Grant Category: | Fulbright-Nehru Student Research Program |
Project Title: | Place-based Deities in Contemporary South India |
Field of Study: | Anthropology |
Home Institution: | Emory University, Atlanta, GA |
Host Institution: | The American College, Madurai, Tamil Nadu |
Grant Start Month: | October 2025 |
Duration of Grant: | Nine months |
Anya Fredsell is a doctoral student in the Graduate Division of Religion at Emory University. Her academic interests include South Asian religions, Tamil language and culture, gender and sexuality studies, and ethnography of religion. Her research relies on ethnographic methodologies to examine relationships among families, land, and deities in contemporary Tamil Nadu, India. Anya received her BA in religious studies from Elon University and an MTS in global religions from Emory’s Candler School of Theology.

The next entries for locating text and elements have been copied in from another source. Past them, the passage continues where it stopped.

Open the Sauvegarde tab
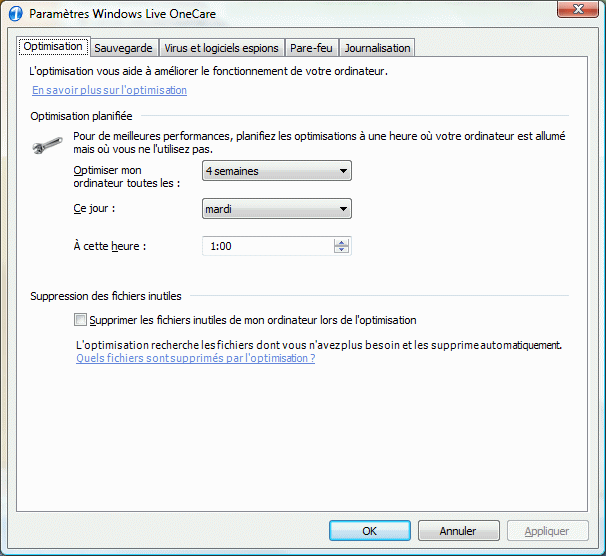 click(123, 48)
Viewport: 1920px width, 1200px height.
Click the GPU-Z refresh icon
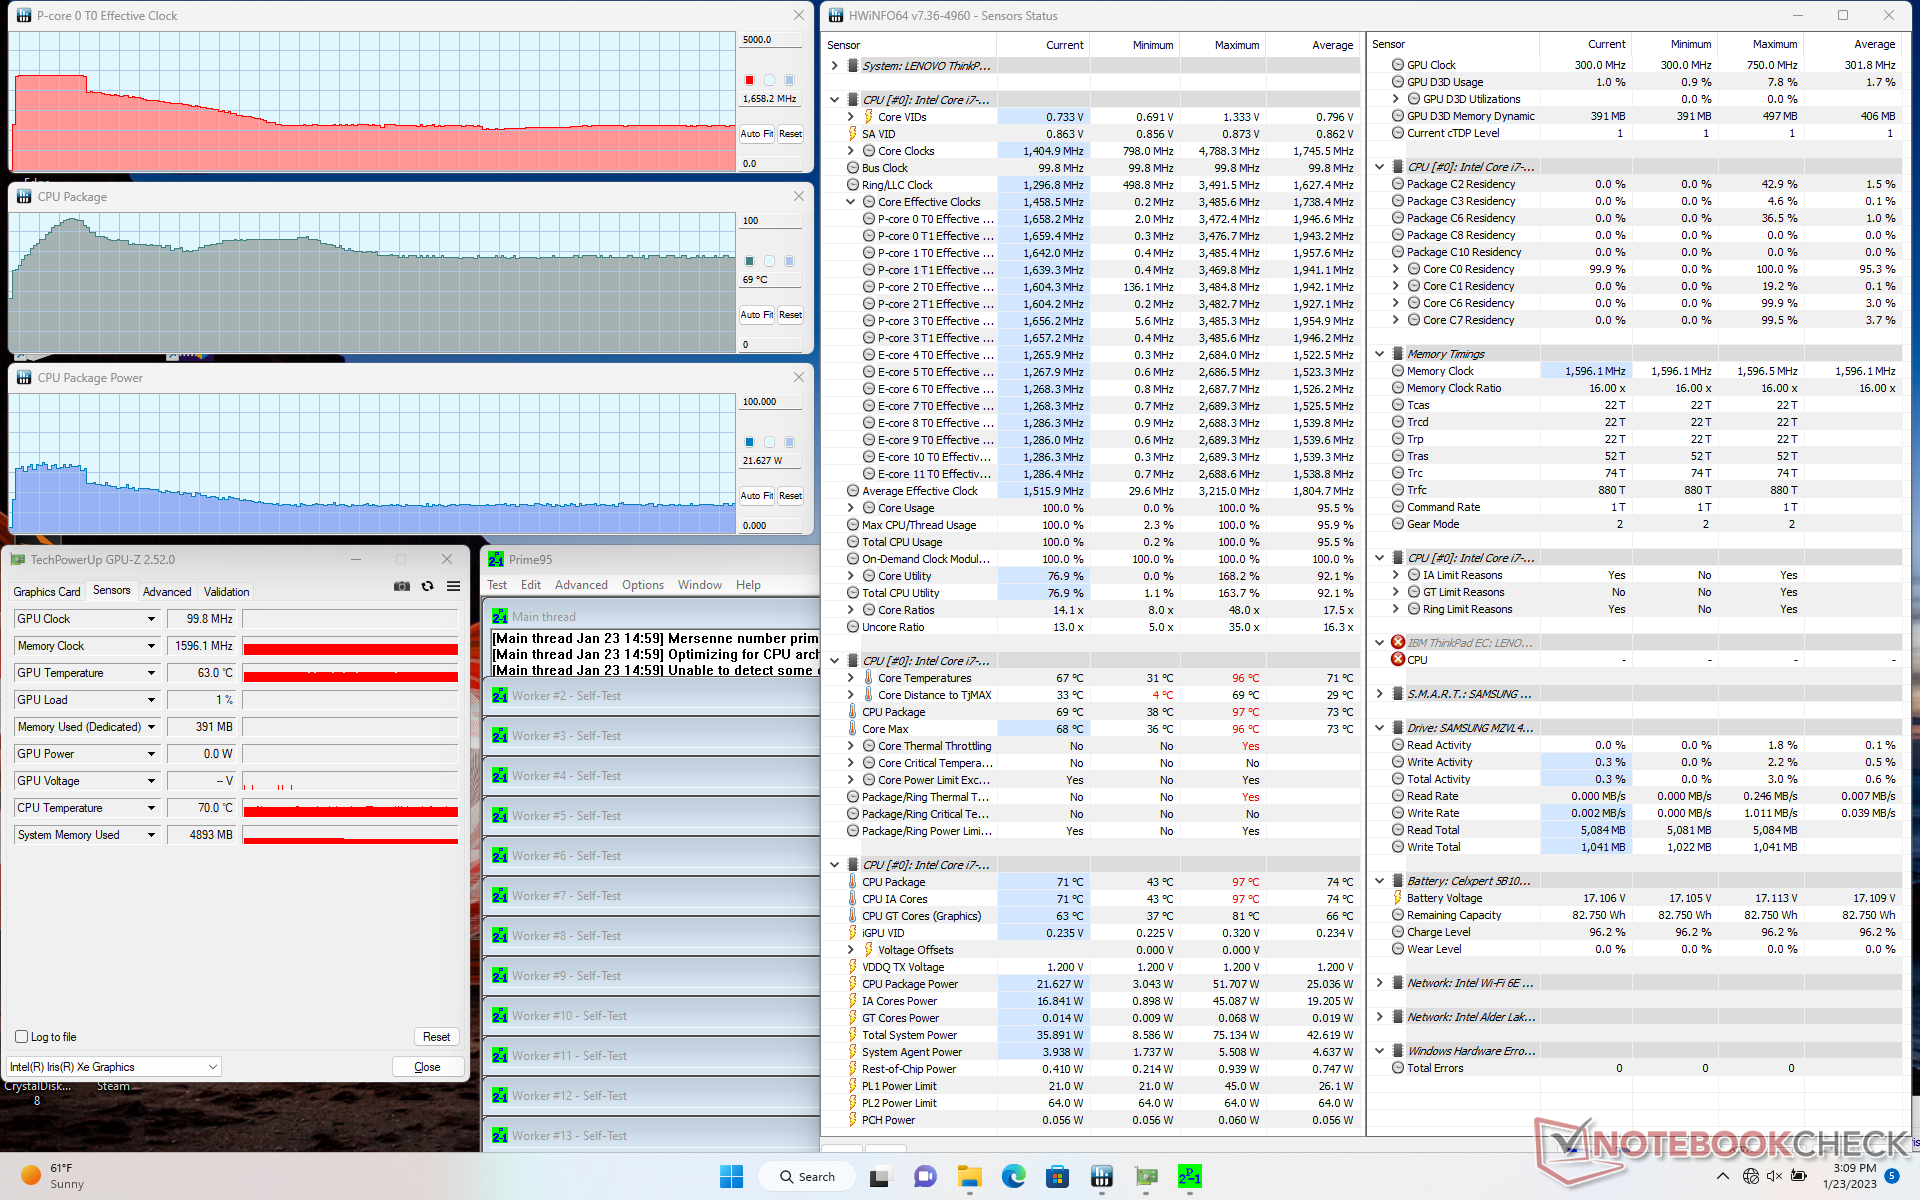tap(428, 586)
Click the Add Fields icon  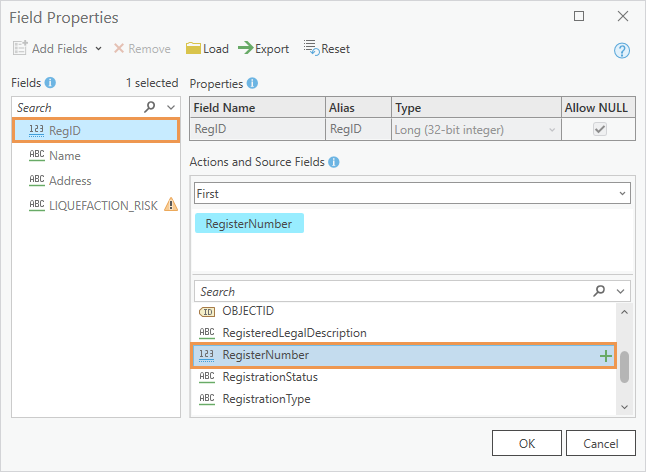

Anya’s Fulbright-Nehru research project on place-based Hindu deities is examining, through ethnographic fieldwork, the shifting relationships between families, land, and religious practices in contemporary South India. Her research is analyzing the worship of Tamil lineage deities (kula devams) – the gods who are passed down generationally in families and who reside on ancestral land – to explore how conceptions of lineage and religious devotion are intimately tied to land and negotiated through the worship of place-based deities in South India. Despite contemporary processes of urbanization and migration that relocate families away from their native land, Tamil people continue to worship these deities by returning to ancestral villages or conducting elaborate rituals to permanently move their deities closer to the family. Drawing on her established research contacts and advanced Tamil language proficiency, Anya is following such movements of people and place-based deities by observing festivals and life-cycle rites, and through semi-structured interviews on family histories and deity narratives. The study is taking place in a village near the urban center of Madurai, Tamil Nadu. This project will form the basis of Anya’s doctoral dissertation at Emory University and is expected to culminate in her first book.